Even though most really really great surgeons are aware of the function of the terminal ileum ...it can still happen....it may just take longer to manifest.
Vitamin B-12 is an essential nutrient that cannot be synthesized by humans. The human liver is the major site of vitamin B-12 storage, and most stores can last approximately 3 years without replacement. The terminal ileum is the exclusive site of vitamin B-12 absorption in humans. Most urinary diversions in which ileum is used are performed in a way to compensate for the physiology of vitamin B-12 absorption; however, more than 50 cm of resection appears to be the critical length at which abnormal B-12 absorption may be expected.
With the addition of intrinsic factor, Pannek et al demonstrated that 20 of 25 (80%) patients with more than 50 cm of ileum who underwent resection for continent diversion demonstrated abnormal Schilling test results.3 Patients with shorter limbs of ileum are not immune to vitamin B-12 deficiency and/or megaloblastic anemia; symptoms may take longer to manifest.

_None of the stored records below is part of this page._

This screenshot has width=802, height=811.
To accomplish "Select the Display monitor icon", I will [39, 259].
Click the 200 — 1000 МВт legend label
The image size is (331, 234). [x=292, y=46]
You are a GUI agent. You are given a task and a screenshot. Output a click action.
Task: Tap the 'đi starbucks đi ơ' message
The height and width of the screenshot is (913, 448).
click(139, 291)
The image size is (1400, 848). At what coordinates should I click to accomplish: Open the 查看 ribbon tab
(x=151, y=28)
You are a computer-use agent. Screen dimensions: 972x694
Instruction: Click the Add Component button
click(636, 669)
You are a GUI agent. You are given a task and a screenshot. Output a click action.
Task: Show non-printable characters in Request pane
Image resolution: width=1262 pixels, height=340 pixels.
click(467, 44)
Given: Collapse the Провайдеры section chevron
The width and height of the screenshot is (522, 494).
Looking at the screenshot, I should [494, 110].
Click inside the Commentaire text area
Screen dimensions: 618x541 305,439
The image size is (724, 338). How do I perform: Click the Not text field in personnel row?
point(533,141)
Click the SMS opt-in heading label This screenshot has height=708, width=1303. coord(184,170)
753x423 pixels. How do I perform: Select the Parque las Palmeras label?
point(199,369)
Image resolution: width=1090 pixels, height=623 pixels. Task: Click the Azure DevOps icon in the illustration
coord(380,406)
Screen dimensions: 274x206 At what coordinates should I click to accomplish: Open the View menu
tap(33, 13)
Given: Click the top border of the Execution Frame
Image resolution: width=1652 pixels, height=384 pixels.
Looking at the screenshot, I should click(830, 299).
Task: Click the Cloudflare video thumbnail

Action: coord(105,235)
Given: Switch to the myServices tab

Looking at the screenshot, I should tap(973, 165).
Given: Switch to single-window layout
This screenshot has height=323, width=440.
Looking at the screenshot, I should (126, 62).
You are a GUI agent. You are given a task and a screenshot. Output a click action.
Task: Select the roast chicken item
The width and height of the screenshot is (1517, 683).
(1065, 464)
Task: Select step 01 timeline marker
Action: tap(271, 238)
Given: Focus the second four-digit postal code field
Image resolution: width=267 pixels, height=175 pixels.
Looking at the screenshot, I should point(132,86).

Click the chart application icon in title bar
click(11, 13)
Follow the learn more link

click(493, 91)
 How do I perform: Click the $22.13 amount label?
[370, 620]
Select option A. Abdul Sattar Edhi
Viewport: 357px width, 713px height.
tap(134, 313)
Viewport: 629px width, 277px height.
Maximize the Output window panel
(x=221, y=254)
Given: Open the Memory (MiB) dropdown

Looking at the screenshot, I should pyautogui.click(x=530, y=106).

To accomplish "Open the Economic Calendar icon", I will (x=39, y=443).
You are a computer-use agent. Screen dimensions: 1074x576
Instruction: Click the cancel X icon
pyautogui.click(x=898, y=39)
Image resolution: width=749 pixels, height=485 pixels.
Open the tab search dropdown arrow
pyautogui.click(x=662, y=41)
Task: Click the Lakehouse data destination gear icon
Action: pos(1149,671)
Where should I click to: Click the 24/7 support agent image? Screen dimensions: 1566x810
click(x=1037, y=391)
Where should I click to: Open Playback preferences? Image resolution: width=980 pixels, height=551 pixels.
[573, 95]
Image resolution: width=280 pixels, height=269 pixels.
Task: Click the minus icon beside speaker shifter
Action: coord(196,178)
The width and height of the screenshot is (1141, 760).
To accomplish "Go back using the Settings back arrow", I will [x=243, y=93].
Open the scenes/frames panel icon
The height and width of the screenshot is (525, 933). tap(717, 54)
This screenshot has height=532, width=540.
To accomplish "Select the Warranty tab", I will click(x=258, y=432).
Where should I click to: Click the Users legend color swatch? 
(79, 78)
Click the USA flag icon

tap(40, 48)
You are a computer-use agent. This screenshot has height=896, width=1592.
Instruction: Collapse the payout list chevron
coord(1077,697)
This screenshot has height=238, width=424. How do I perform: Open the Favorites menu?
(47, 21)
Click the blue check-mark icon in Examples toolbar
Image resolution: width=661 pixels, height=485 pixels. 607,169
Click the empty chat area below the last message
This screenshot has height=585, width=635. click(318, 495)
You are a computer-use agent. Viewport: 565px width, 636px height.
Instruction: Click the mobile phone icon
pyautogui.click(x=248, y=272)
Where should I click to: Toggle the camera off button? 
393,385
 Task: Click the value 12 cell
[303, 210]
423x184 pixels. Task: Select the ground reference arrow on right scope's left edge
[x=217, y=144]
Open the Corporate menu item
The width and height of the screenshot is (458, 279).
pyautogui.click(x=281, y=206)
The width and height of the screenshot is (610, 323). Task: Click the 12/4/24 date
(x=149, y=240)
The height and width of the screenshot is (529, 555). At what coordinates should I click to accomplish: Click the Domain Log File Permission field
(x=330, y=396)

Long-term follow-up studies in patients with shorter ileal segments demonstrate a 25-28% incidence of complications from vitamin B-12 deficiency. Patients in whom more than 50 cm ileum is resected are at increased risk for vitamin B-12 deficiency, which usually does not become clinically apparent for at least 2 years. USUALLY....like i said mine happened in 6 months...my baseline prior to cystectomy was in the 850 range and went down to 270 in 6 months. And i had a top surgeon.
Prior to my RC Mayo's tested my B12 to be 792 and considered that to be my baseline. They wanted me to do the shots just 3 months after RC. At 6 month check up they were pushy about shots, but at the 9 month check up when it was obvious the sublingual tabs were useless to me - they got intense about getting shots. The next month I had headaches, memory loss, inability to think straight. Physically the cramping became severe...my feet look broken during the cramps and they can last up to 3 hours. Definately not normal little cramps. This is what forced me to get shots.
We did the monthly shot, but I was getting the cramps back in the 3rd week so they moved it to every 3rd week. It has been better, but it still happens infrequently.
I just wanted to say that my original docs at Mayo thankfully knew to get a baseline on my B12 before they did the RC. I should also mention that I had already lost a foot of intestines back in the 80's as I had a strangulating hernia and developed gangrene from it. Maybe I have lost more intestines than most.
God Bless, and thank goodness for B12, Holly
For what it is worth here is my view on the B12 issue:
The normal length of small intestine is approximately 300 to 850 cm for an adult. The terminal ileum ie; the last part if the ileum is the part which absorbs B12. I would assume that, knowing this, most surgeons would use another section of ileum to fashion whichever diversion they are performing. I did ask my Urologist and he confirmed this. For this reason I am not currently being checked for B12 deficiency.
I found the reference below which I thought might be of interest too.
Influence of Continental Ileal Urinary Diversion on Vitamin B12 Absorption
The Journal of Urology, Volume 155, Issue 4, Pages 1206-1208
J. Pannek, G. Haupt, H. Schulze, T. Senge.
My Dad is getting a B12 shot today. He can't seem to store it and was getting a shot once a month for awhile. He has not had one for several months and he can feel it! His B12, when last measured, was in the low 200s, and his doc said it was "within range." Wrong!
Now, if we could only get his hemoglobin to stay above 10, I think he would have much more energy and pep. He gets blood and is fine for awhile, but then the hemo level drops. Guess his bone marrow is not making the red blood cells very efficiently. But the B12 is a start.